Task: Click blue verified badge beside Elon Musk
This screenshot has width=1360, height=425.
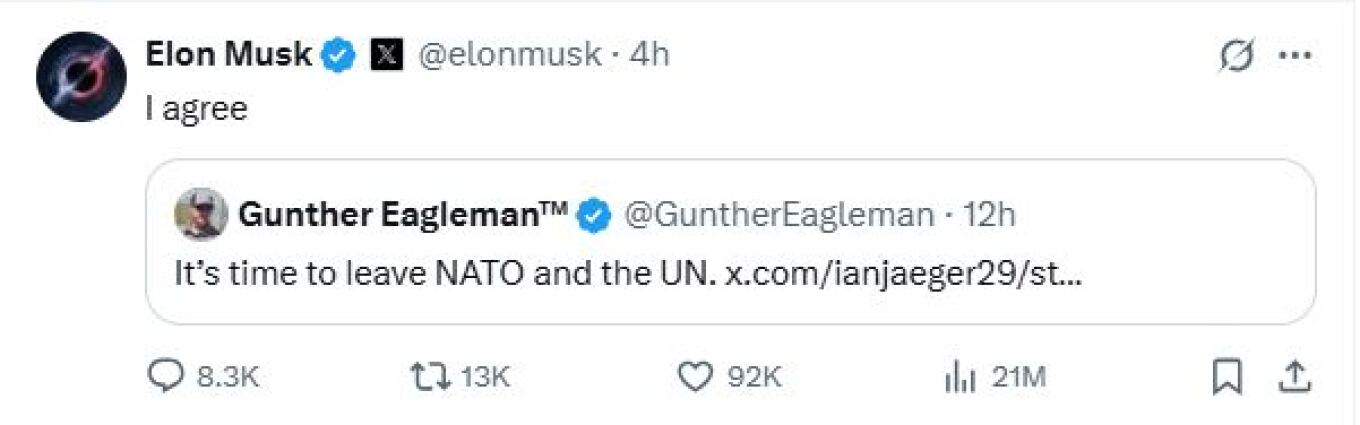Action: [340, 55]
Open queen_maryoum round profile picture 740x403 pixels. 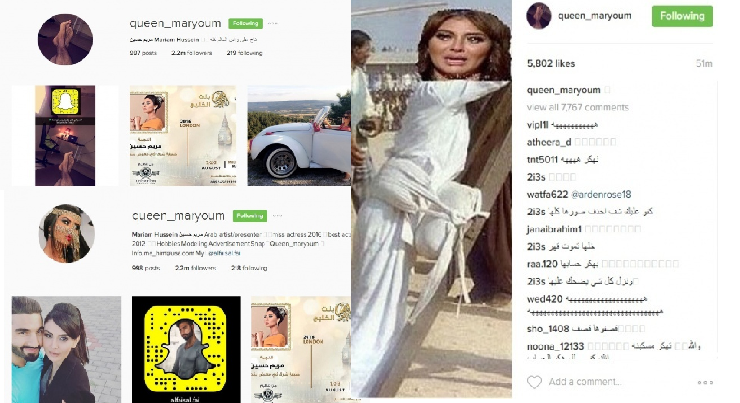click(65, 39)
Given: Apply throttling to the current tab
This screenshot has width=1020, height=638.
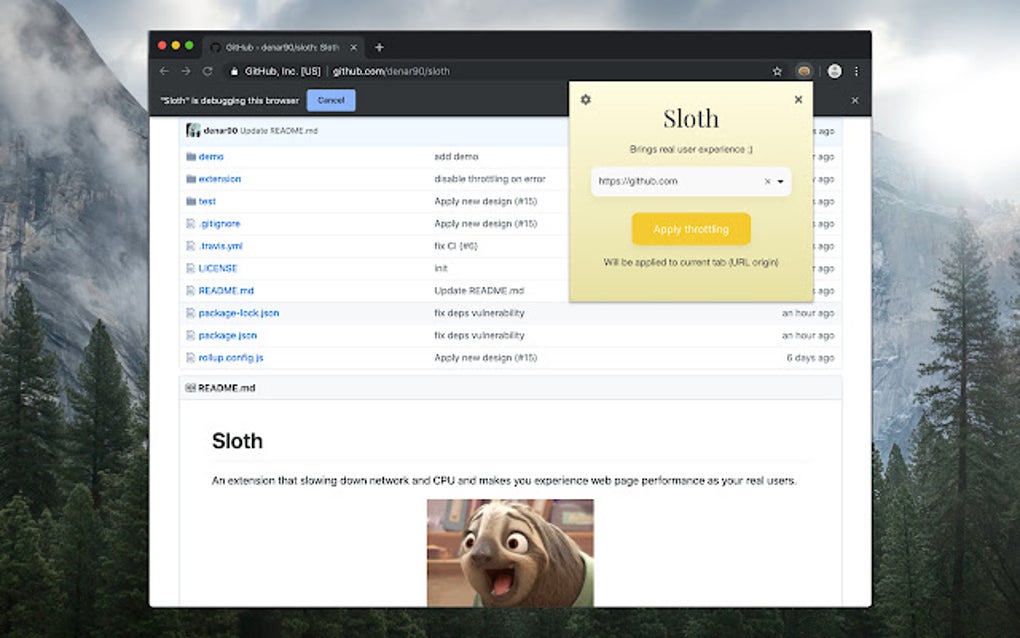Looking at the screenshot, I should click(691, 229).
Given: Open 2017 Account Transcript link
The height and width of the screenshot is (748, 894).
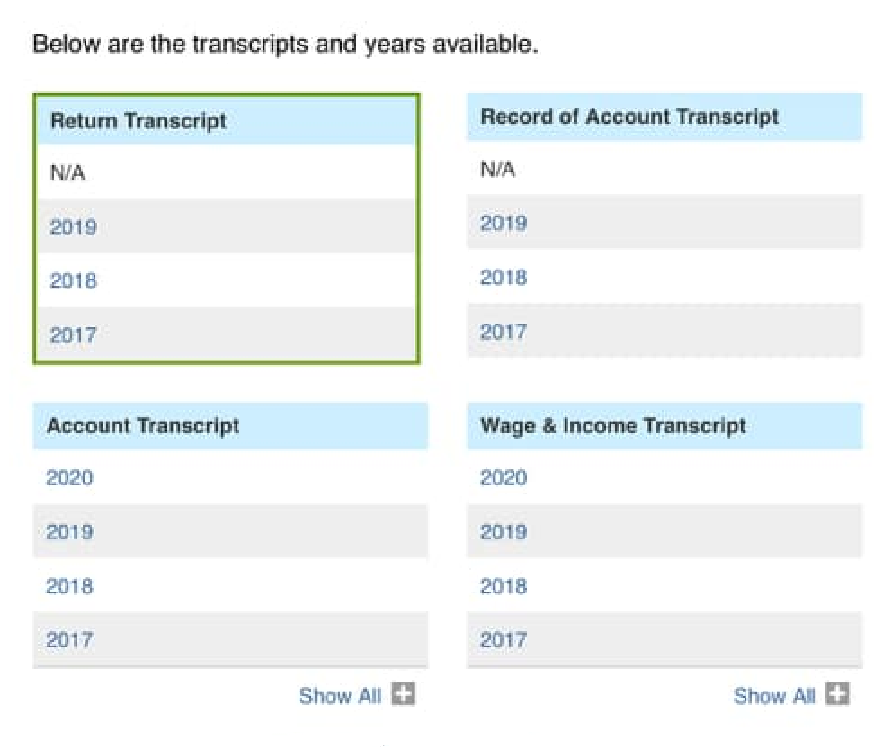Looking at the screenshot, I should click(70, 640).
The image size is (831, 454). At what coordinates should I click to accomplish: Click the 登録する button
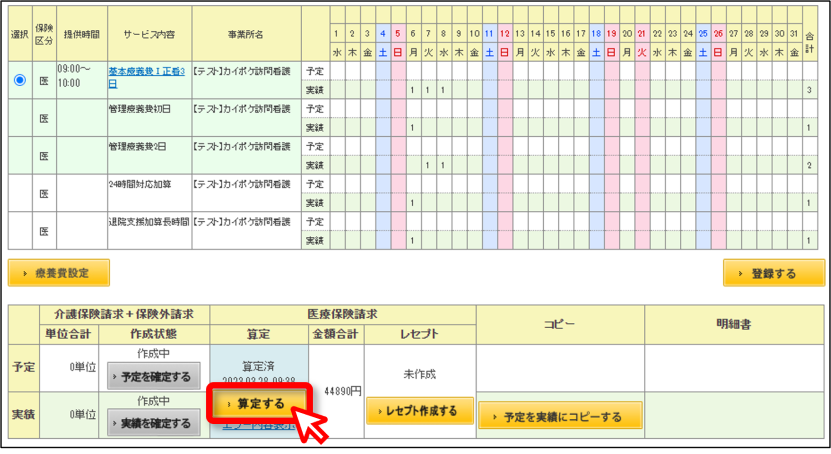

**Exercise details**.
From the entries, copy every line in which the string "Given" can be found.

**Answer section**.
Given: Apply throttling to the current tab
Given: Open 2017 Account Transcript link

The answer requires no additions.